- Set problem A -
Condense the paragraph of the review of The Woodlanders that begins "Grace Melbury is young" into a short bulleted list that keeps its main facts.

- Text shown -
========================================================================

This was apparently Hardy's own favourite of all his novels, and I for one certainly value it much more than Tess of the D'Urbevilles. It's inspired me enough to raise some of his other novels higher on my To Read list.
My resolution to read more missed classics this year saw me scouring my shelves for unread possibilities. I pretended not to see The Woodlanders sitting there on the first two passes, but on the third I mustered my courage and, having stared it down for a few minutes, addressed fifteen years of neglect.
Grace Melbury is young, educated beyond her class, beautiful; her father is now unsure of the suitability of her intended, Giles Winterborne, despite his earlier bias towards the man. Grace is influenced, perhaps too much, by her father’s views, and further swayed by the attention of the handsome doctor recently come to the area. What follows is a more rewarding look at one of Hardy’s favourite themes, this passive reaction to coincidence and fate that one might call ‘doom’, than is suggested by similarities to Tess.

========================================================================

[Entries for locating text and elements]
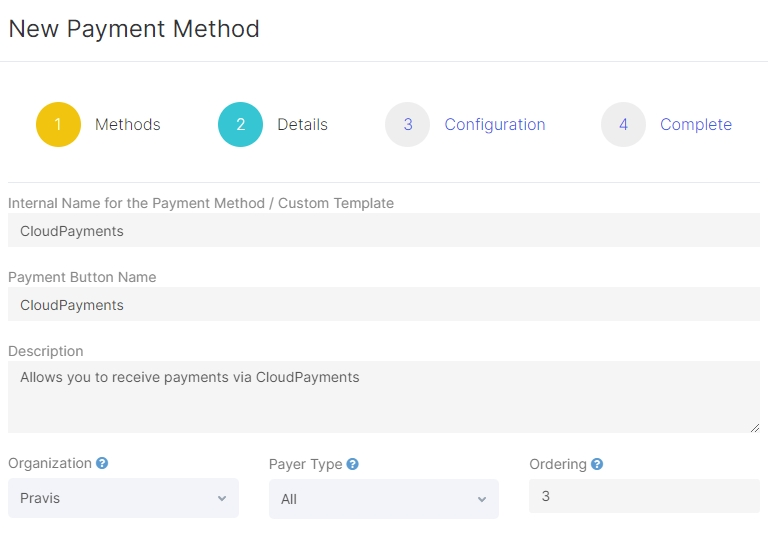
Task: Click the Ordering help question mark icon
Action: [597, 465]
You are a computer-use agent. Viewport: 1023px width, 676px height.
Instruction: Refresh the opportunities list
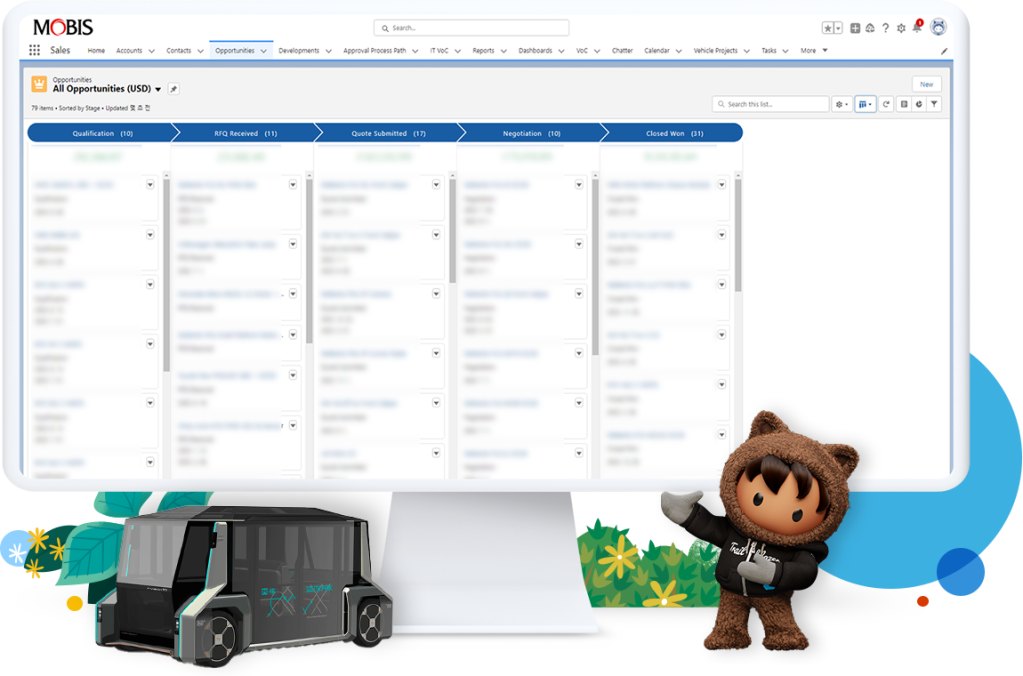[x=886, y=104]
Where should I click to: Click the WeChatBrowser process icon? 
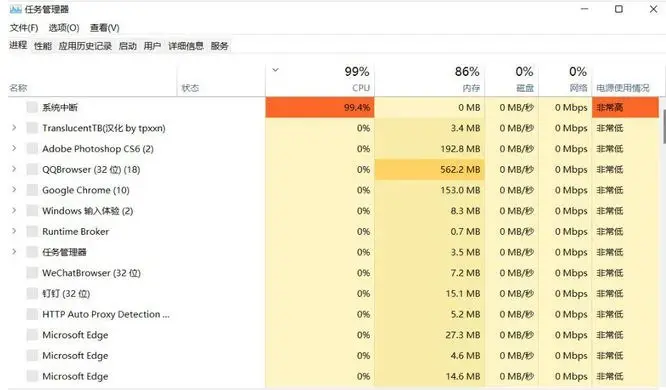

========================================================================

- Set problem B -
Duplicate the entries word for word, covering the stretch from the line that contains "You are a computer-use" through the end of the entries, and leave the pictures out.

- Finished answer A -
- Grace Melbury is young, beautiful and educated beyond her class.
- Her father, once favoring her intended, Giles Winterborne, now doubts he is suitable.
- Grace is influenced, perhaps too much, by her father's views.
- She is further swayed by the attention of a handsome doctor recently come to the area.
- The novel gives a more rewarding look than its likeness to Tess suggests at a favorite Hardy theme: passive reaction to coincidence and fate, or "doom."

- Finished answer B -
You are a computer-use agent. Viewport: 1023px width, 676px height.
Instruction: Refresh the opportunities list
[x=886, y=104]
Where should I click to: Click the WeChatBrowser process icon? 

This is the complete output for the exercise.